Manual Scan released numerous CDs, LPs and 7-inch singles, in England, Spain and the US. They toured in the US, England (including a 1986 appearance at the 100 Club in London), and Mexico. The group's song "Nothing Can Be Everything" was included in the 1990 Columbia Pictures release, A Girl To Kill For.

==Members==
The founding members of Manual Scan were guitarist / singer Bart Mendoza, guitarist Kevin Ring, bassist David Fleminger and drummer Paul Kaufman, though within a few months of the band's formation Kaufman was replaced by Paul Brewin and singer Yvonne Simon was added on backing vocals and guitar.

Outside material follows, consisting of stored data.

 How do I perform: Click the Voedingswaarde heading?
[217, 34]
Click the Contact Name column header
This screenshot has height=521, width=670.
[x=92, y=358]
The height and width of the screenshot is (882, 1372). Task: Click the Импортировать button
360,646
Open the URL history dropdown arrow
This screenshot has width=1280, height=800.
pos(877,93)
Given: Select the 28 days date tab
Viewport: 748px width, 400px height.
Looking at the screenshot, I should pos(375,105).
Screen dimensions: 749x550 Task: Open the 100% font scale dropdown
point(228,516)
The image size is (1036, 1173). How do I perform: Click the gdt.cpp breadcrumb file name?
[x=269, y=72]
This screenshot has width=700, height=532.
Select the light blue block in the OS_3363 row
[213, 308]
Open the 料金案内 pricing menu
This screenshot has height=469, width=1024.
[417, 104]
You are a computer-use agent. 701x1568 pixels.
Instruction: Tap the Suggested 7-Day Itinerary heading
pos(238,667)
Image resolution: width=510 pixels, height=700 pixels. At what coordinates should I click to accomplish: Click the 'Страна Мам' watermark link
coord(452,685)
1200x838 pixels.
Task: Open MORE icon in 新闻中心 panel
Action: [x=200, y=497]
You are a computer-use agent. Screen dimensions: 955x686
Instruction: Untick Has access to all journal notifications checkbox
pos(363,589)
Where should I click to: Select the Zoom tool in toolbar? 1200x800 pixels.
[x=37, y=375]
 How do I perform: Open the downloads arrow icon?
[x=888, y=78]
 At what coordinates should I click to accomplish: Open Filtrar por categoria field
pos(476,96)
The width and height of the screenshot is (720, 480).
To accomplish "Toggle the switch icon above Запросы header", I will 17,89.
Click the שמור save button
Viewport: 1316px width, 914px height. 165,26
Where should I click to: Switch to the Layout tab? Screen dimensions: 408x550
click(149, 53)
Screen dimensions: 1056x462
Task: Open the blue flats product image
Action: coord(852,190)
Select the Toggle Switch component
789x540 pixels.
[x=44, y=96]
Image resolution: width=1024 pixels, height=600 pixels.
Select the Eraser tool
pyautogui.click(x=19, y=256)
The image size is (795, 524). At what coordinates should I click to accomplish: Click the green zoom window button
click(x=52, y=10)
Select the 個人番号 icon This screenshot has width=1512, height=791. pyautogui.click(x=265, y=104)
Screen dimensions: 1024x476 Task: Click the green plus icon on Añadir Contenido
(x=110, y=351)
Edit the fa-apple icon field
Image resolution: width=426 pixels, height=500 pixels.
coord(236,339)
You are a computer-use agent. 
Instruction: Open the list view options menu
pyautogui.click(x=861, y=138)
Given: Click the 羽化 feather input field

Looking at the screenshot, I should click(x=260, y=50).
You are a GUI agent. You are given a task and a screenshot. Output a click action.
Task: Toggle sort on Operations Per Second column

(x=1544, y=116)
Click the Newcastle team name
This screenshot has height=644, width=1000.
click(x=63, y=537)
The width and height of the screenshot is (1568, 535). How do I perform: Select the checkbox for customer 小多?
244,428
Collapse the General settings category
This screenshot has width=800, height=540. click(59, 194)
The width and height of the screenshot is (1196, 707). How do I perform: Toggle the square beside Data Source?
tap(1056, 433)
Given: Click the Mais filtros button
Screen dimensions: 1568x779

All except for Fleminger were former students of La Jolla High School
. The band's lineup changed frequently during its existence, with Mendoza and Donaker-Ring as the core members. Other notable players included drummer David Anderson and Tom Ward, both formerly of Voxx Records group Gravedigger Five.

Guests of note include Anthony Meynell, frontman for British mod revival trio Squire, who the band backed in 1985 and Jeff Conolly of garage rockers Lyres who sat in with Manual Scan for six shows in 1989.

==Post-split activities and reunions==
Following the demise of the band Donaker-Ring co-founded power pop group, The Shambles in 1992, with Mendoza joining shortly after. Manual Scan has reunited several times since 2005, recording a live session on 28 January 2010 with producer Alan Sanderson for San Diego-based radio station, KBZT (FM94/9). A best of collection, All Night Scan, was released only on vinyl and as a digital download, in September 2013 by Texas-based Cheap Reward Records.

Meanwhile, the band, now featuring original members Mendoza, Ring and Fleminger with the addition of bassist Tim Blankenship (formerly of Atlantic Records artists, Rust and indie rock band, Creedle) and drummer Jarrod Lucas (formerly of the Dragons) reunited in late 2014 for a show in San Diego promoting their appearance on the box set, Millions Like Us - The Story of the Mod Revival, released on 6 December by British label, Cherry Red Records.

A new album, The Pyles Sessions, composed of radio sessions recorded for Pyles show as well as demos was issued by Spain's SNAP! Records, to coincide with the show. Meanwhile, the bands "Tim Pyles Theme" has been released on a five track 7-inch EP, Sounds of the Stratosphere, issued by Blindspot Records.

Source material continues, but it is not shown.